__Information shown__.
+--
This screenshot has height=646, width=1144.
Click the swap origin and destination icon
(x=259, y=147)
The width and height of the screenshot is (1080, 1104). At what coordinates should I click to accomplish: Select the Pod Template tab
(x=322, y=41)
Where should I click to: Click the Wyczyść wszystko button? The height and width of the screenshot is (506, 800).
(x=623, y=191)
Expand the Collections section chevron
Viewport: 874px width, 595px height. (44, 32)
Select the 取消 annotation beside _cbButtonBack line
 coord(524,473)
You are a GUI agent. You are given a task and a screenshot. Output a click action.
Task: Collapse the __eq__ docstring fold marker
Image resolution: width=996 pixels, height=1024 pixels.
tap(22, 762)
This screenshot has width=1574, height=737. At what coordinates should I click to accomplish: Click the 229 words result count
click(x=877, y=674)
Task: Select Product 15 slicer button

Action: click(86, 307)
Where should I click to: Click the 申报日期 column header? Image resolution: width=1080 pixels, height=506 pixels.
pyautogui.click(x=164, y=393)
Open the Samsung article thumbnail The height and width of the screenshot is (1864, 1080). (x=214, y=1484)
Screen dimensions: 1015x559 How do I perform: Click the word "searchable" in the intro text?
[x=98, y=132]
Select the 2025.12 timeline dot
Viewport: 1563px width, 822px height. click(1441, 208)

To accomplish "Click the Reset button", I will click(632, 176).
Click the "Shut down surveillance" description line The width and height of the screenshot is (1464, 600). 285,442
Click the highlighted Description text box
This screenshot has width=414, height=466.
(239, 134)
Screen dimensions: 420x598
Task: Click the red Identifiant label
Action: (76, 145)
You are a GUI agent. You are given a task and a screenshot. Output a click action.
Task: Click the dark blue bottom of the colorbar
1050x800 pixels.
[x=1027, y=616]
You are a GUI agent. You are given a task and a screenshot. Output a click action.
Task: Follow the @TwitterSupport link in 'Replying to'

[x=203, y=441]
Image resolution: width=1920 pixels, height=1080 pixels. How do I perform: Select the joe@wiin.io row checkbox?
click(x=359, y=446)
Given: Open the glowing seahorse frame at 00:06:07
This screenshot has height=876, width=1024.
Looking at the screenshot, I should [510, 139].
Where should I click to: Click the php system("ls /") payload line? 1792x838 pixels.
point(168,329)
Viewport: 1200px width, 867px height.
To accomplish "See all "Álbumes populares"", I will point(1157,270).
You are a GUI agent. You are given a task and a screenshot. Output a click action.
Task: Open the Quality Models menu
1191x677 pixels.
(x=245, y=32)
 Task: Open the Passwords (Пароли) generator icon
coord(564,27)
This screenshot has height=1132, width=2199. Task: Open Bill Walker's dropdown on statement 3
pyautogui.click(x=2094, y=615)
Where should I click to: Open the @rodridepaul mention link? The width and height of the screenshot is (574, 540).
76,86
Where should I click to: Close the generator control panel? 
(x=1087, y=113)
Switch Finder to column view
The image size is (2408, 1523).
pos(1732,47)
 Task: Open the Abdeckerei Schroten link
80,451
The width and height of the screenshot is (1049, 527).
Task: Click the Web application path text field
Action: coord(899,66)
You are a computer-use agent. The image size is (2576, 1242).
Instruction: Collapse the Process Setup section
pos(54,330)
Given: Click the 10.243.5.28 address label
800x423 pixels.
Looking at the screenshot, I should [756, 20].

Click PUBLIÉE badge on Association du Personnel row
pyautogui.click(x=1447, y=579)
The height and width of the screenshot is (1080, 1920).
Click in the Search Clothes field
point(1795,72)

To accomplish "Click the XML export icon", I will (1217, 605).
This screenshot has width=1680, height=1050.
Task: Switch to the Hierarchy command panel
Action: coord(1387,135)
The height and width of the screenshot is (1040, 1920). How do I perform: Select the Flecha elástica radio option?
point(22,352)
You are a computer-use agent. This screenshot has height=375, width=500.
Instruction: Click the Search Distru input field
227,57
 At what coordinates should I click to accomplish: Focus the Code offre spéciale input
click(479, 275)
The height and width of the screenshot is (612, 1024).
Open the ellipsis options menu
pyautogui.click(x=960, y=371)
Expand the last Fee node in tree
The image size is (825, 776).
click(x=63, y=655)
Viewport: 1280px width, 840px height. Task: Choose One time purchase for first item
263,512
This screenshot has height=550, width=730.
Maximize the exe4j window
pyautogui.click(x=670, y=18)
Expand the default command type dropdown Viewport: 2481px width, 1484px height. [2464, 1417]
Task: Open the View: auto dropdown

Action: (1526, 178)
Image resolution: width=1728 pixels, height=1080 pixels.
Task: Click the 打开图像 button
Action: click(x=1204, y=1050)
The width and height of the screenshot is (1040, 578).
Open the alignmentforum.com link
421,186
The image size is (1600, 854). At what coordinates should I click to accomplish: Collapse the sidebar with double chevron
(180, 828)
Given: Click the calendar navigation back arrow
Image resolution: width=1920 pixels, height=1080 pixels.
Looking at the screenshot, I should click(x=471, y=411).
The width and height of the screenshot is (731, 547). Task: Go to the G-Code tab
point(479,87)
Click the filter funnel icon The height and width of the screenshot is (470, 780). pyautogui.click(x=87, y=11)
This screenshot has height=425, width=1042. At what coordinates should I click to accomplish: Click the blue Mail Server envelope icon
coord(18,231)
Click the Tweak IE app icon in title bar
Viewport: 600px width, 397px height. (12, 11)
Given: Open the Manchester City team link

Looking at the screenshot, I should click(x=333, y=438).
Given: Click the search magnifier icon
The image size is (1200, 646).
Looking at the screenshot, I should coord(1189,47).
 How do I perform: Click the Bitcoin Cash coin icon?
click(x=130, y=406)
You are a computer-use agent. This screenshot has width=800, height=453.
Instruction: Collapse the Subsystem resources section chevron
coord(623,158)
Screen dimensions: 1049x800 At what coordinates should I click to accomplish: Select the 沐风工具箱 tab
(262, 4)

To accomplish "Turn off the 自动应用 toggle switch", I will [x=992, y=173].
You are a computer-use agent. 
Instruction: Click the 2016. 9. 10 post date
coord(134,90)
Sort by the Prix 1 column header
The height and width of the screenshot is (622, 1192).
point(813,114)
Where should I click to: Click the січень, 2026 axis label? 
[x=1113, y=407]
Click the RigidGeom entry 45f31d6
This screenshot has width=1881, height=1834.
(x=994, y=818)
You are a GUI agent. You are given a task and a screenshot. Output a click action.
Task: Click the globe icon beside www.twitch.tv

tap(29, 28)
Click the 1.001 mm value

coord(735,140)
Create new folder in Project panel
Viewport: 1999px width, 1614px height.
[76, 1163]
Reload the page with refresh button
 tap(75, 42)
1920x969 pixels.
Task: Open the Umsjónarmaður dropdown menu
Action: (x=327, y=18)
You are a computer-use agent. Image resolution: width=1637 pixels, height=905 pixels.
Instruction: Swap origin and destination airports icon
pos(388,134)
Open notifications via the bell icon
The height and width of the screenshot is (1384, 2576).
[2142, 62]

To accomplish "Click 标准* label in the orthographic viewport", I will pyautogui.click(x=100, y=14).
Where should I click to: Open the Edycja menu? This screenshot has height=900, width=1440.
+--
Copy out everything from the line containing "Where should I click to: Click the Wyczyść" down to the line containing "[x=203, y=441]", keeping every line the same.

Where should I click to: Click the Wyczyść wszystko button? The height and width of the screenshot is (506, 800).
(x=623, y=191)
Expand the Collections section chevron
Viewport: 874px width, 595px height. (44, 32)
Select the 取消 annotation beside _cbButtonBack line
 coord(524,473)
You are a GUI agent. You are given a task and a screenshot. Output a click action.
Task: Collapse the __eq__ docstring fold marker
Image resolution: width=996 pixels, height=1024 pixels.
tap(22, 762)
This screenshot has width=1574, height=737. At what coordinates should I click to accomplish: Click the 229 words result count
click(x=877, y=674)
Task: Select Product 15 slicer button

Action: click(86, 307)
Where should I click to: Click the 申报日期 column header? Image resolution: width=1080 pixels, height=506 pixels.
pyautogui.click(x=164, y=393)
Open the Samsung article thumbnail The height and width of the screenshot is (1864, 1080). (x=214, y=1484)
Screen dimensions: 1015x559 How do I perform: Click the word "searchable" in the intro text?
[x=98, y=132]
Select the 2025.12 timeline dot
Viewport: 1563px width, 822px height. click(1441, 208)

To accomplish "Click the Reset button", I will click(632, 176).
Click the "Shut down surveillance" description line The width and height of the screenshot is (1464, 600). 285,442
Click the highlighted Description text box
This screenshot has width=414, height=466.
(239, 134)
Screen dimensions: 420x598
Task: Click the red Identifiant label
Action: (76, 145)
You are a GUI agent. You are given a task and a screenshot. Output a click action.
Task: Click the dark blue bottom of the colorbar
1050x800 pixels.
[x=1027, y=616]
You are a GUI agent. You are given a task and a screenshot. Output a click action.
Task: Follow the @TwitterSupport link in 'Replying to'

[x=203, y=441]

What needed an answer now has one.